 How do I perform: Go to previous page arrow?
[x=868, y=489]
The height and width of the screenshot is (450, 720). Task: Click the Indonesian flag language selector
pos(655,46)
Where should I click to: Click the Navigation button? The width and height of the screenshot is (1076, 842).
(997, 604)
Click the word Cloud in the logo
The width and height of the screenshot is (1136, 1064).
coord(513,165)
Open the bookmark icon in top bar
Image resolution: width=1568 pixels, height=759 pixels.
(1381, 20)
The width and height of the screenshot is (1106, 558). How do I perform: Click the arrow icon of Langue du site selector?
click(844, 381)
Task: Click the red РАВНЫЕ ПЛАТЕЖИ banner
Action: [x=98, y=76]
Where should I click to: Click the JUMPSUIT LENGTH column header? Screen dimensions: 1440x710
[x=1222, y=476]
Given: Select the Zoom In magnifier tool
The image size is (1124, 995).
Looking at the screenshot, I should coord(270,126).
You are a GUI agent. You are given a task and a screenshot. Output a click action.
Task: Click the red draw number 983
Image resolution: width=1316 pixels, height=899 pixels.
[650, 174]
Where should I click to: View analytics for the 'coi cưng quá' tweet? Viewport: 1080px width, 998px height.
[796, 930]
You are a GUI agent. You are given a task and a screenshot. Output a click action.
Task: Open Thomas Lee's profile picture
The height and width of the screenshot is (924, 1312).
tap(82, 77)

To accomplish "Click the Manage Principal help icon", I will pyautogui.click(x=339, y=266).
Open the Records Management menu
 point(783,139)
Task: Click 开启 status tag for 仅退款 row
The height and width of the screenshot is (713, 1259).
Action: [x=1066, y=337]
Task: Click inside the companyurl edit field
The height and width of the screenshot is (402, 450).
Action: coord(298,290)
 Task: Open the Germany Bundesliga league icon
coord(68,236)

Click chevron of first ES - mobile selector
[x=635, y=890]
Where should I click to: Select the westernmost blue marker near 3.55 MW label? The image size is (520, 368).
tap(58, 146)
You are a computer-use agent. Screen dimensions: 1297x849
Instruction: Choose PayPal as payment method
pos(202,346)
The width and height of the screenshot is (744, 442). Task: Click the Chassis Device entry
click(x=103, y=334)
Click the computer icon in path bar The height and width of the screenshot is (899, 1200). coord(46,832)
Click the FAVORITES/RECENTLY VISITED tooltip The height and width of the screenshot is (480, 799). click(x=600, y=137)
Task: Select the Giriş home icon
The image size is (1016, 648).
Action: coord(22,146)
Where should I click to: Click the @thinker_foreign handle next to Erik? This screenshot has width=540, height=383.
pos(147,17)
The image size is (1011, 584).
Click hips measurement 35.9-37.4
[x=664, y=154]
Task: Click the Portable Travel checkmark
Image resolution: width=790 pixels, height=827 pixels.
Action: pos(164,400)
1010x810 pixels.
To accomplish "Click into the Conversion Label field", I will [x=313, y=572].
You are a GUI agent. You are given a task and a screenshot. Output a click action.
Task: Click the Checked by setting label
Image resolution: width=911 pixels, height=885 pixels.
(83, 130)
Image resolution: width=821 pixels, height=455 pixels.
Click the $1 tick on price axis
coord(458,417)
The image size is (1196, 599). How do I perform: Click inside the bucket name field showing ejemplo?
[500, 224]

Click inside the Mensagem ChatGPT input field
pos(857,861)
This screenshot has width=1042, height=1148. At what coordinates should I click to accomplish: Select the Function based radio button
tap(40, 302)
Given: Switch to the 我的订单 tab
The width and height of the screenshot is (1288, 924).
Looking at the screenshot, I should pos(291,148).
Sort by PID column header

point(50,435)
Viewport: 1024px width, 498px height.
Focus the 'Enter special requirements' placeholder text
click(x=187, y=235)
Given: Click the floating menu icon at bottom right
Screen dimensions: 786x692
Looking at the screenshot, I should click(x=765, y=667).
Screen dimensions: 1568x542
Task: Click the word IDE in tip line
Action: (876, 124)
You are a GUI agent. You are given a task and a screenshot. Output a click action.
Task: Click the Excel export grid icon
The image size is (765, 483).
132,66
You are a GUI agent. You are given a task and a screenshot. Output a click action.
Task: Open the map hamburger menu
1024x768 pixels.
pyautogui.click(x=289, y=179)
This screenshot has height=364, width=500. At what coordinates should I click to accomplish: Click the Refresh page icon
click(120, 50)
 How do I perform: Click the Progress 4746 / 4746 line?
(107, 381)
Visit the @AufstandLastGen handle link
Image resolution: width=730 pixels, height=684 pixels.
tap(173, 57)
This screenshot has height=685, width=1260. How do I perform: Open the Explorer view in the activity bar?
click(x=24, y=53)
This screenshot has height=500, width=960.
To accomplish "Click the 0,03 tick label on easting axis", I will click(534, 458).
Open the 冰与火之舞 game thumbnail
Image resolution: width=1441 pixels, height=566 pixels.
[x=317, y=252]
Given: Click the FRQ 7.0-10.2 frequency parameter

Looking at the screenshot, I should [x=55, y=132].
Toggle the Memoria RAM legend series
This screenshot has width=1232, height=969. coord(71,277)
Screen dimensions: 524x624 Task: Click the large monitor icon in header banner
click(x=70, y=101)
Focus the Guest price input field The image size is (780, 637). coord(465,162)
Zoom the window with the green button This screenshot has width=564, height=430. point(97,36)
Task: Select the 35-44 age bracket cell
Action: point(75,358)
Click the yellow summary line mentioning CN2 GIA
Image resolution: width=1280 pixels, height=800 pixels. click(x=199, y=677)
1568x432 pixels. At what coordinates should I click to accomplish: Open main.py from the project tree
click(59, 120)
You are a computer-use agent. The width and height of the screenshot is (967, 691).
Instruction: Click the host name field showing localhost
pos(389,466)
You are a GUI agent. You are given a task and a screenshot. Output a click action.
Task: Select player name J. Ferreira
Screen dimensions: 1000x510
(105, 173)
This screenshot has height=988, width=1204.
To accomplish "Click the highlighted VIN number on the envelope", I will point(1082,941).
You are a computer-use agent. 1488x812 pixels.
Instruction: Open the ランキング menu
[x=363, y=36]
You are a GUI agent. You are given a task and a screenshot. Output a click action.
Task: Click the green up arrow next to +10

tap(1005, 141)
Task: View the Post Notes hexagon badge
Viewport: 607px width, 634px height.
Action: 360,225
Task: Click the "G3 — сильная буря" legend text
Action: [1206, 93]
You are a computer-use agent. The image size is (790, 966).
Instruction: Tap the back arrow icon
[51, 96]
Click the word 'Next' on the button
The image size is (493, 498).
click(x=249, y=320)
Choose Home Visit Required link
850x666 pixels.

----------------

WHAT IS REQUIRED -> Give back exactly the material above from its opening line to the line bearing "Given: Select the Zoom In magnifier tool".

REPLY TO THE TASK ->
 How do I perform: Go to previous page arrow?
[x=868, y=489]
The height and width of the screenshot is (450, 720). Task: Click the Indonesian flag language selector
pos(655,46)
Where should I click to: Click the Navigation button? The width and height of the screenshot is (1076, 842).
(997, 604)
Click the word Cloud in the logo
The width and height of the screenshot is (1136, 1064).
coord(513,165)
Open the bookmark icon in top bar
Image resolution: width=1568 pixels, height=759 pixels.
(1381, 20)
The width and height of the screenshot is (1106, 558). How do I perform: Click the arrow icon of Langue du site selector?
click(844, 381)
Task: Click the red РАВНЫЕ ПЛАТЕЖИ banner
Action: [x=98, y=76]
Where should I click to: Click the JUMPSUIT LENGTH column header? Screen dimensions: 1440x710
[x=1222, y=476]
Given: Select the Zoom In magnifier tool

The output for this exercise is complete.